The cover artwork is simply a reproduction of the souvenir menu given at the International hotel showroom. You can see a reproduction of the inside of the menu in the inner 2 page booklet.

Elvis is not in his best voice during this concert: his voice sounds weak and thin at parts, like he's having a cold.

Being a Dinner Show, you can hear glasses and silverware noises at times during the concert that starts with the usual "That's All right" opener.

The sound is clear, very little hiss and the mix is good, although Elvis' voice is a little buried in the beginning.

"Proud Mary" is not rushed as it would be in 1972 and the great tempo makes it very enjoyable.

Still, Elvis is not at the height of his powers and "I Got A Woman / Amen" shows him lacking stamina at times.

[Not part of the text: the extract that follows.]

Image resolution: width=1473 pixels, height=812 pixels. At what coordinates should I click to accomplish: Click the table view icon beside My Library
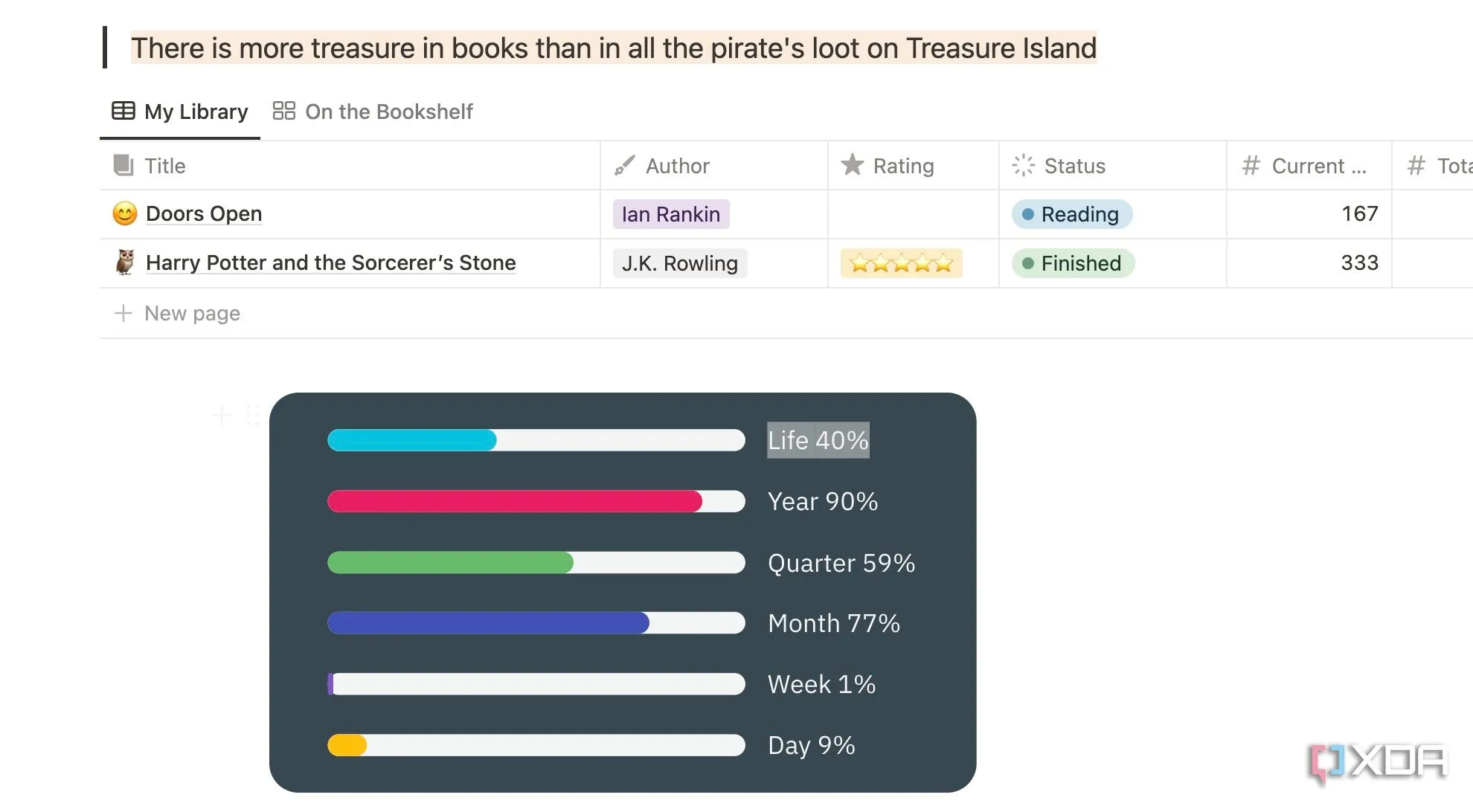tap(123, 111)

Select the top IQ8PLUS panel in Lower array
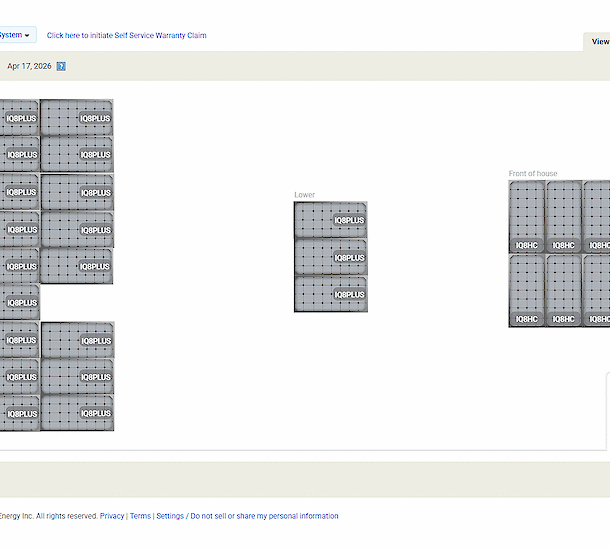tap(330, 220)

This is one of the few versions of "Amen" with no J.D. Sumner vocals in the end (he would join the TCB band along with The Stamps in November, 1971).

Still we don't get a word from Elvis as he launches "Sweet Caroline" followed by a standard "Polk Salad Annie".

The audience sounds very polite and contained until Elvis starts waking around and the yelling starts; you can tell there's some female interaction with Elvis until an edit comes along -perhaps tape running out- so we miss the first notes on the "Johnny B. Goode" intro.

"It's Impossible" is performed beautifully and is highlighted by the good sound of the strings; some different phrasing from Elvis in parts makes this one of the highlights of the concert.

Some 50s classics follow starting with "Love Me", a great version closer to the studio master than future throwaway renditions, though the tempo is a little faster than in previous engagements.

The "Blue Suede Shoes / Whole lotta shakin' Goin' On" medley is very good although short; "Heartbreak Hotel" and "Teddy Bear / Don't Be cruel" are average versions, with Elvis sounding specially uninterested in the second one.

After another edit on the tape we get the last part of Elvis' life story monolog followed by "Hound Dog" featuring a great James Burton solo.

A photo camera shooting can be heard during "Love Me Tender". It is a very poor version with Elvis barely mumbling a few words while kissing a few lucky women in the audience.

Elvis tries a little harder in "Suspicious Minds". Even though it clocks at almost 8 minutes, it still pales when compared with the previous year's versions.

The band introductions last for less than a minute and Elvis sounds dead serious on them, like a robot introducing the musicians.

After Ronnie Tutt's intro there's another edit on the tape that leads to the beautiful "I'm Leavin'", sadly missing the first few bars.

Another concert highlight is "Lawdy Miss Clawdy", having only Elvis singing the first verse with Charlie Hodge joining from the second one on.

"This is especially for you" whispers Elvis before finishing the concert with "Can't Help Falling in Love" as usual.

Elvis started getting tired of Vegas as early as 1971 and this concert is clear evidence of that fact.

Although it has a few dropouts here and there, the sound quality is above average for a 1971 concert and if you plan to have the best sounding concerts from this Vegas season, "71 Summer Festival" deserves a place in your shelf.

After all, it's not likely a soundboard from this season will appear anytime soon. But we can dream, can't we?